American educator and politician from Georgia

Joyce Chandler is an American former educator and politician from Georgia. Chandler is a former Republican member of the Georgia House of Representatives representing District 105 from 2013 until January 14, 2019. Chandler has sponsored 125 bills.

== Early life ==
In 1939, Chandler was born in Georgia.

== Education ==
Chandler earned a Bachelor of Arts degree in English and Social Studies from Samford University. Chandler earned a Masters of Science degree in School Counseling from Auburn University. Chandler earned an Education Specialist degree in Counseling from Georgia State University. Chandler earned a doctorate degree in Education Counseling from the University of Georgia.

== Career ==
Chandler is a former teacher and school counselor in Georgia.

On November 6, 2012, Chandler won the election and became a Republican member of Georgia House of Representatives for District 105. Chandler defeated Renita Hamilton with 51.35% of the votes. On November 4, 2014, as an incumbent, Chandler won the election and continued serving District 105. Chandler defeated Renita Hamilton with 52.78% of the votes. On November 8, 2016, as an incumbent, Chandler won the election and continued serving District 105. Chandler defeated Donna McLeod with 50.45% of the votes.

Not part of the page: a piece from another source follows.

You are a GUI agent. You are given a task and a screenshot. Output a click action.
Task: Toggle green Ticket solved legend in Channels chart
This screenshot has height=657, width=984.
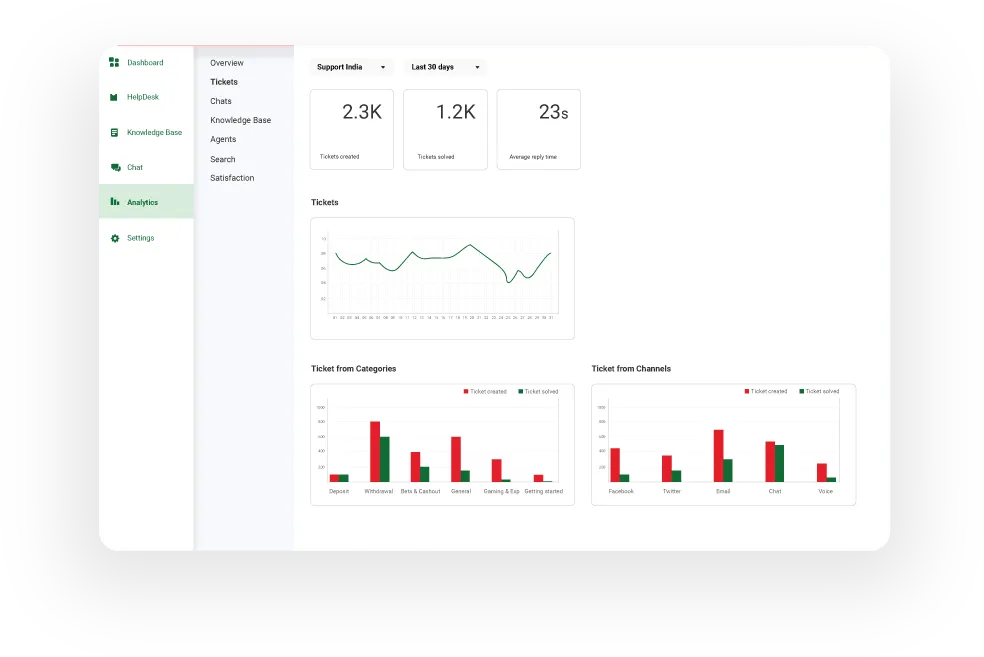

In 2018, Chandler confirmed that she would not seek re-election for Georgia House of Representatives.

== Awards ==
- 2016 Legislator of the Year. Named by Gwinnett County Public Schools. Inaugural winner.
- 2016 State Representative of the Year. Presented by Georgia Life Alliance at the Life at the Party for HB 555.

== Personal life ==
Chandler's husband is Martin Chandler, a retired accountant. They have two children. Chandler and her family live in Grayson, Georgia.